La question de fond demeure toutefois celle-ci: qu'avons-nous perdu dans ces changements? À mon sens, rien. Car on aurait tort d'embellir une situation qui portait son lot d'inconvénients. Par exemple, le professeur titulaire était tenu d'enseigner la foi catholique, en dépit parfois de ses convictions personnelles. Cette situation signifiait soit un inconfort pour le professeur, soit un cours donné sans enthousiasme, au pire escamoté. Certes, le professeur pouvait demander une exemption, mais tant la baisse de salaire que les problématiques d'organisation scolaire décourageaient presque tout le monde.
D'autre part, cette situation faisait en sorte que les parents et les jeunes n'avaient pas vraiment à se questionner sur leurs motivations profondes quant à la foi: on suivait le groupe et le courant, par habitude et par inertie. Ce qui signifiait que l'attitude fondamentale à la foi, c'est-à-dire l'engagement libre de la personne, n'était pas valorisé.
Avec pour résultat que nos jeunes adultes n'avaient pas une grande culture religieuse. À discuter avec eux à l'occasion de rencontres préparatoires pour leur mariage, par exemple, on avait vite fait le tour de leurs connaissances religieuses, qui ne dépassaient guère le petit Jésus de la crèche Ce qui amène à penser que la formation reçue ne donnait pas les fruits escomptés. D'ailleurs peut-on vraiment affirmer que l'école ait formé des croyants catholiques fervents? La réponse m'apparaît évidente.
Période d'ajustement
Depuis cinq ans maintenant, la paroisse dont je suis le pasteur est engagée dans l'offre des parcours catéchétiques auprès des familles désireuses d'initier leur enfant à la foi catholique. Après une période d'ajustement d'environ deux ans, déjà nous constatons d'énormes avantages à cette nouvelle situation.
Tout d'abord, les familles doivent prendre une décision quant à leur foi: souhaitent-ils oui ou non transmettre à leur enfant la foi catholique. Certes beaucoup de familles ont pris position et nous ne le revoyons pas, sinon occasionnellement: nous devons être fier du respect que nous leur manifestons en valorisant leur liberté.
Il reste que plus de deux cents familles cheminent semaine après semaine à la paroisse. Depuis quelque temps, les parents expriment des besoins spirituels, demandent des rencontres pour approfondir leur foi, participent en grand nombre aux célébrations.

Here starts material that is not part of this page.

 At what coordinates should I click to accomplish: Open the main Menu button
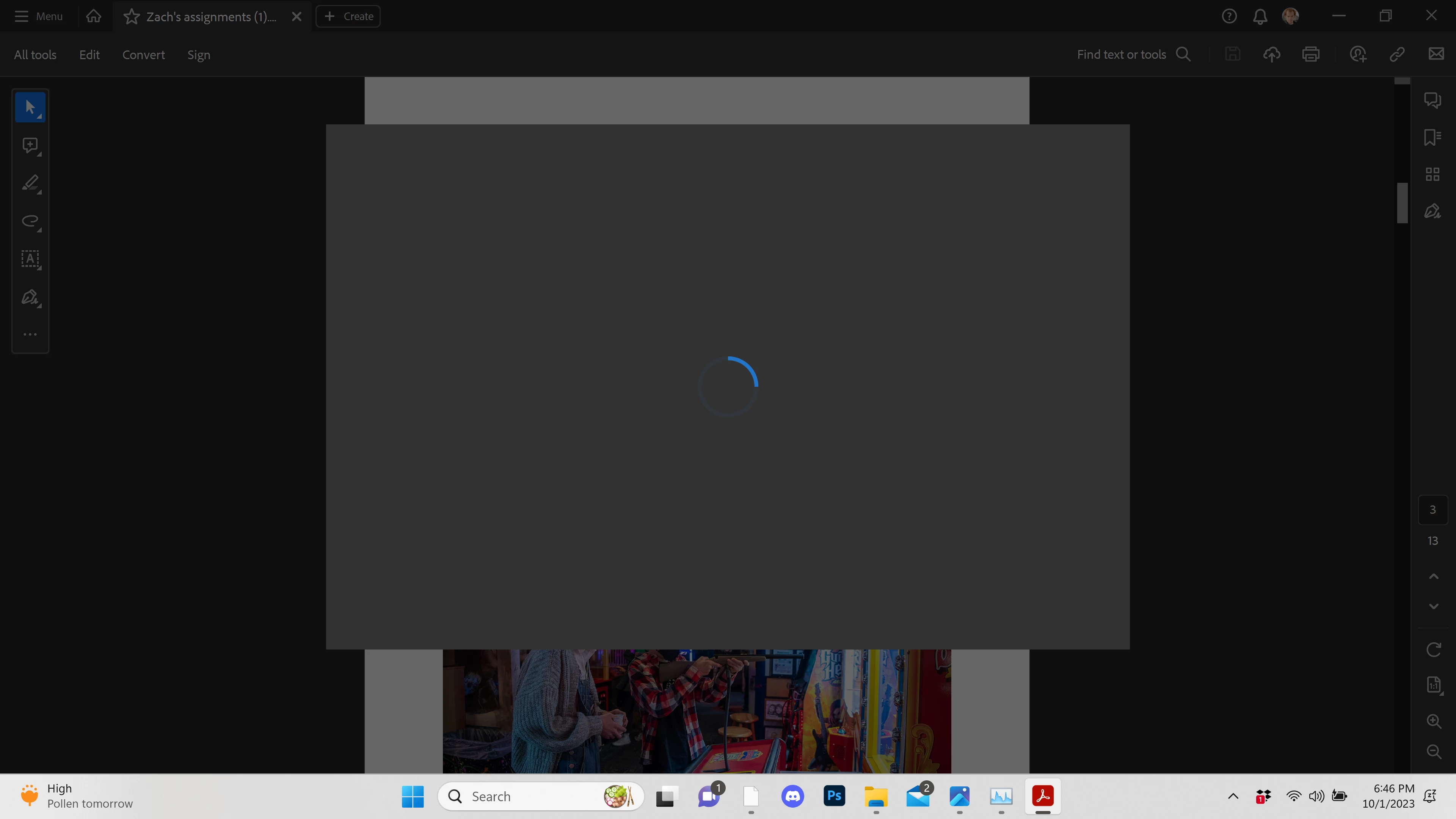(x=38, y=16)
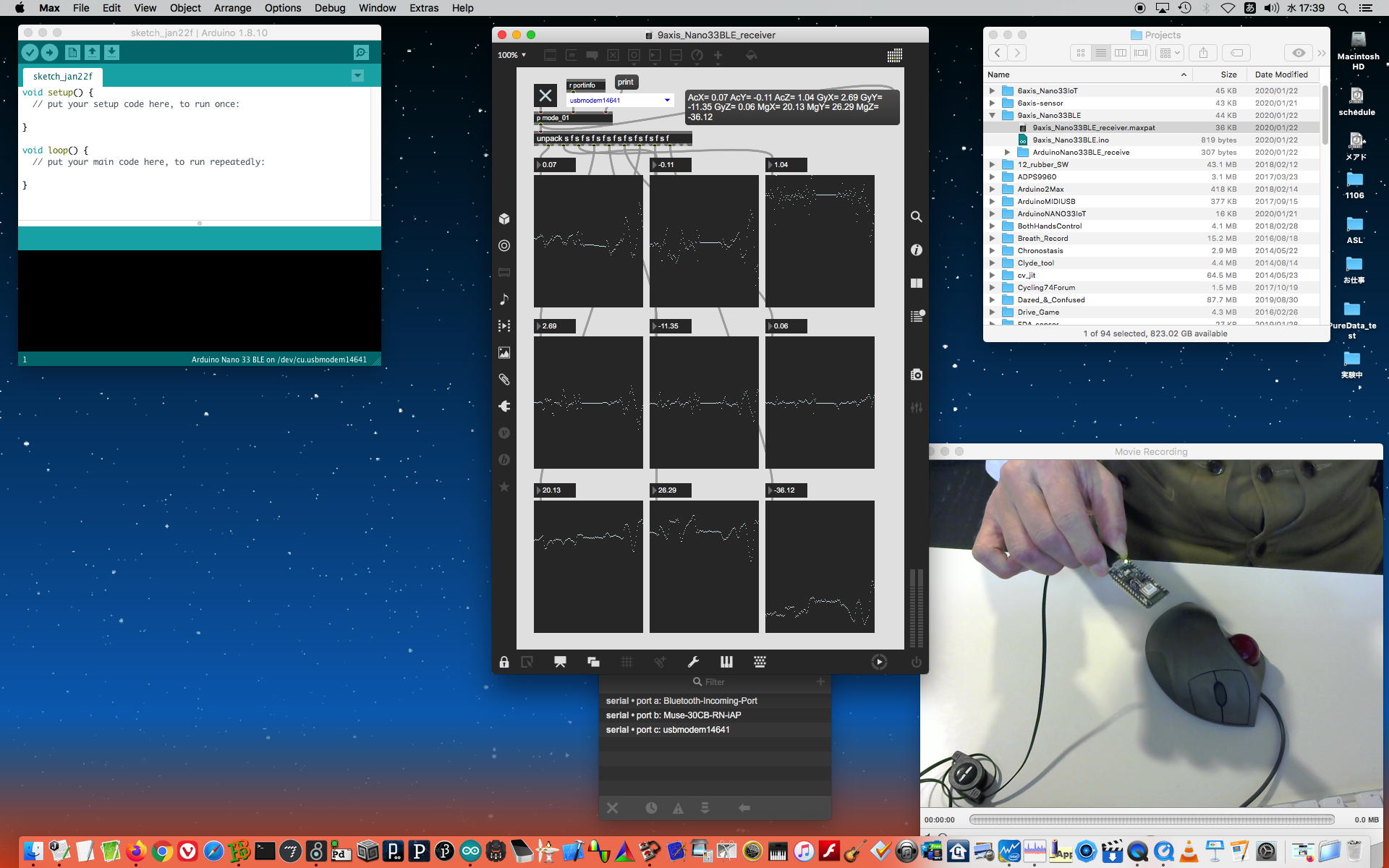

Sans compter que notre paroisse a formé plus de 25 catéchètes, que nos deux animatrices principales en sont à compléter leur second certificat universitaire en théologie et en pastorale, que nos catéchètes demandent de plus en plus de formation, au point où certaines s'inscrivent à des cours universitaires.
La situation actuelle est loin d'être parfaite, j'en conviens. Mais honnêtement, je crois que la laïcisation de l'école est ce qui pouvait arriver de plus fécond et de plus heureux à l'Église catholique du Québec, n'en déplaise au cardinal Ouellette et avec tout le respect que je lui dois. Ce changement a favorisé de nouveaux engagements, un contact plus fécond avec les familles et, dans bien des cas, a suscité une revitalisation du tissu paroissial. Revenir en arrière serait impensable, et si tel était le cas, bien des paroisses et bien des parents résisteraient. Et moi, j'en serais assurément.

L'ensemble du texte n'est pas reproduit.